6 thoughts on “Future of Libraries

  1. I like the change to “impact of technology”, which makes a lot of sense. Technological change is a given. What we have to deal with is the impact and our own reactions to it. An example that I’m seeing right now is the rise/spread of open source applications, software, etc and how they are changing the landscape.

  2. I’m not so sure about putting spaces & artifacts together. I think one of the big tensions in libraries is between their role as social spaces* & their role as real or virtual warehouses for artifacts.

    *I recently saw a lovely presso by a couple of library grad students on the use of a public library as social space by teenagers.

  3. I think technological change ( and rapid change) is a given. I guess I wonder why we must be reactive instead of proactive. I think we miss the boat by not influencing technological change, and the we is the publishing industry and the library business. One of my favorite movies is the neverend story where the focus is on what happens when mankind stops using its imagination. Oral traditions and the written word allow us to imagine what the characters look and sound like, or what color they are wearing. Technologies that do this for us deminish the experience. So, yes, libraries must find a way to store materials, but perhaps we need to help design the format so that we do not lose the positive aspects of imagination. I like the electronic formats that are actual texts that allow you to turn the pages. How would we convert collections to that format and how would we store and loan them out?

    Maybe I’m missing the point here.

  4. I’ve been in Europe for a few weeks so I’ve let this rest a little.
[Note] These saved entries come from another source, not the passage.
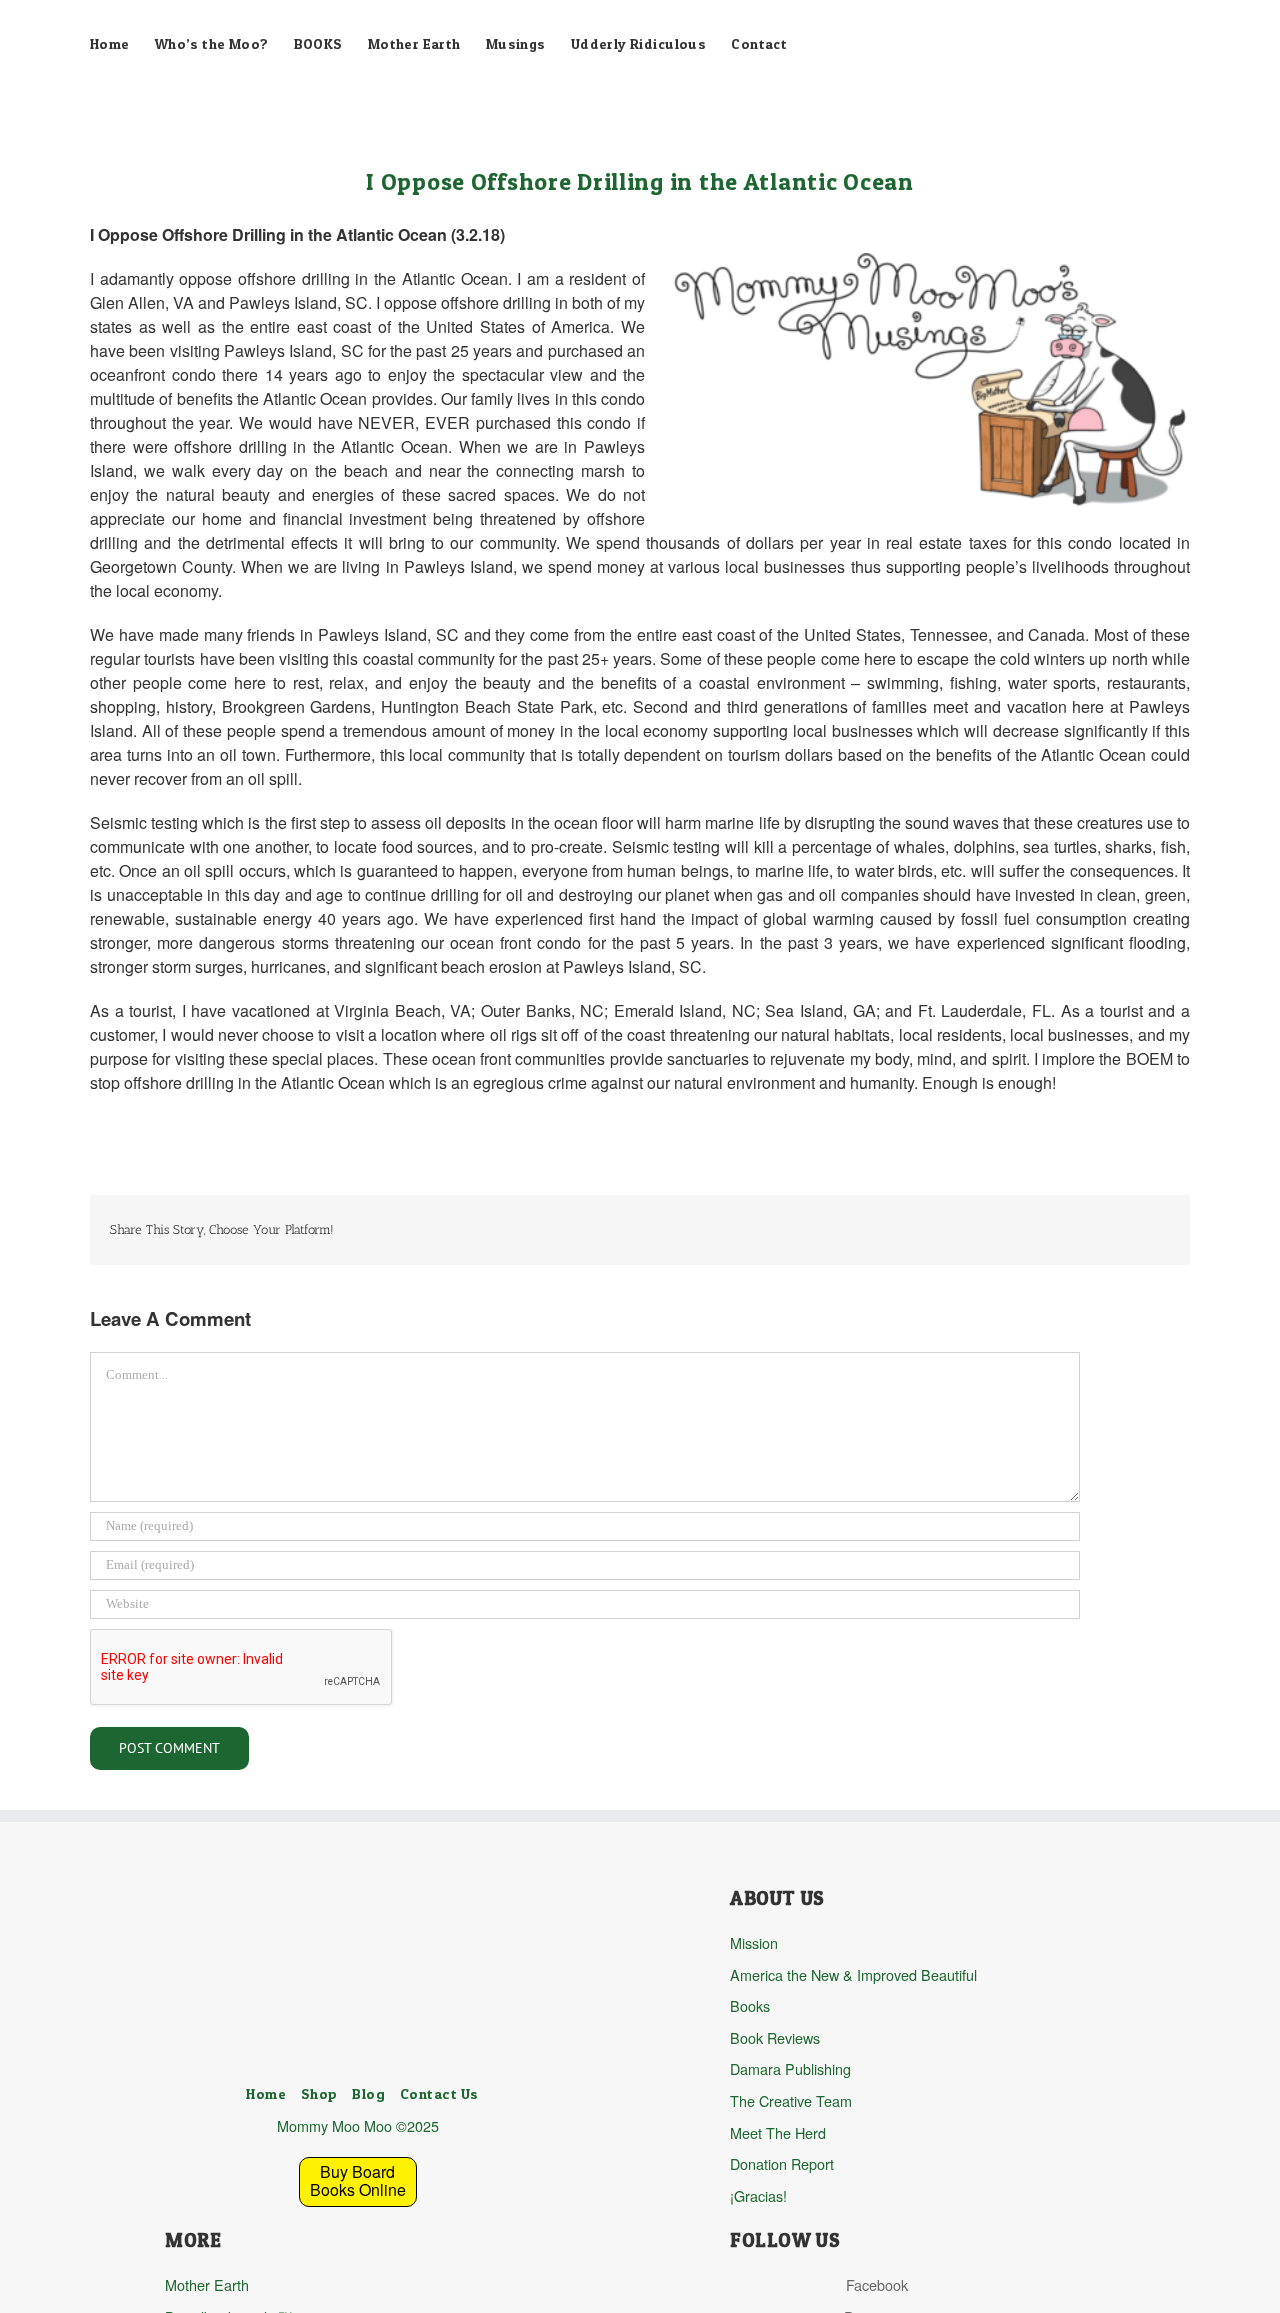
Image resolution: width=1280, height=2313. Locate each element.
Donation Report (782, 2163)
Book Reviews (775, 2037)
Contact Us (439, 2094)
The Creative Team (791, 2100)
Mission (754, 1942)
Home (266, 2094)
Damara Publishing (790, 2068)
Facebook (877, 2284)
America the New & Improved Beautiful (853, 1974)
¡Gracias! (758, 2195)
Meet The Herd (778, 2132)
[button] (204, 126)
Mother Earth (207, 2284)
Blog (368, 2094)
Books (750, 2005)
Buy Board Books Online (358, 2180)
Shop (319, 2094)
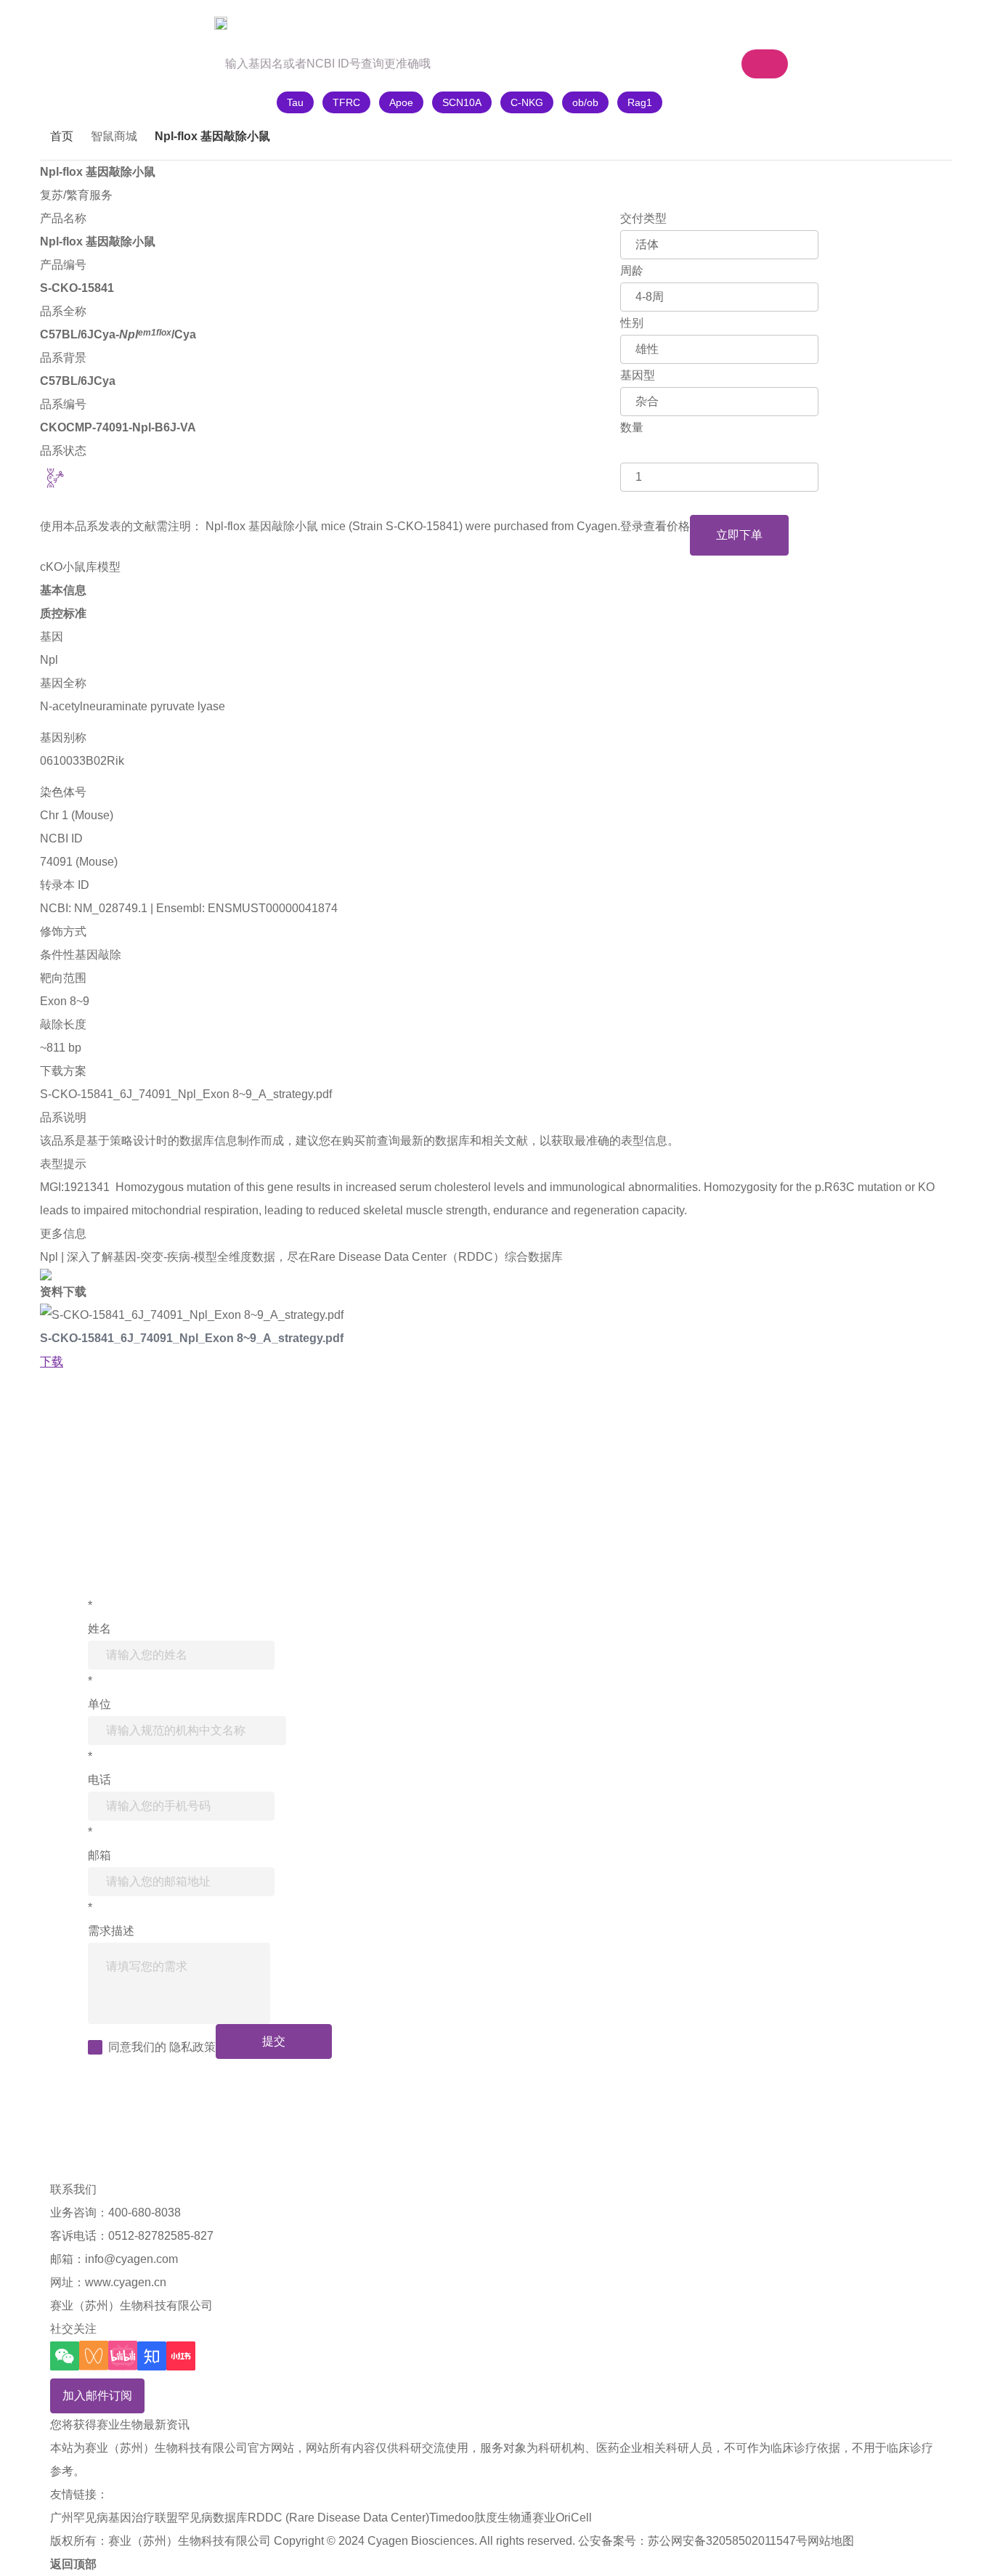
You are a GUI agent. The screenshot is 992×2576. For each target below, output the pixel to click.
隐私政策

The four draft scenarios will go up in a couple of days together with the draft timelines and cameos.

  5. We had the last big workshop a few days ago to outline the draft scenarios, the scenario table and the timelines and also to do some work on the strategic implications of each of the scenarios.

    Top line is that all four scenarios were liked but scenarios 2, 3 & 4 need more differentiation. Next steps include doing this and then starting to write up the final scenario book. This is essentially a report showing the process, the framing questions, the interview outputs, the initial scenarios for 2030, the timelines from 2010-2030, some cameos for 2030 and then bringing this all back to 2009.

    In other words, having looked at possible future worlds, we will start to consider what the strategic implications are for right now.

    All of this will be publicly available in due course but if you can’t wait various items are already available online. For example, the slides from Tuesday are on slideshare at http://www.slideshare.net/PublicLibraryServices/scenarios-to-strategy

    BTW, the most liked strategies coming out of all this to date are as follows:

    1. Building libraries as community hubs
    2. Establishing a national library brand (assumes a National Library Act)
    3. Teaching people to use technology (think Apple Genius Bar)
    4. Creating a sustainable funding strategy

    Oh, one final thing. One of the latest library fads in the UK (originally out of Scandinavia) is borrowing a person! To quote The Times:

    “Instead of books, readers can come to the library and borrow a person for a 30-minute chat. The human “books” on offer vary from event to event but always include a healthy cross-section of stereotypes. Last weekend, the small but richly diverse list included Police Officer, Vegan, Male Nanny and Lifelong Activist as well as Person with Mental Health Difficulties and Young Person Excluded from School.”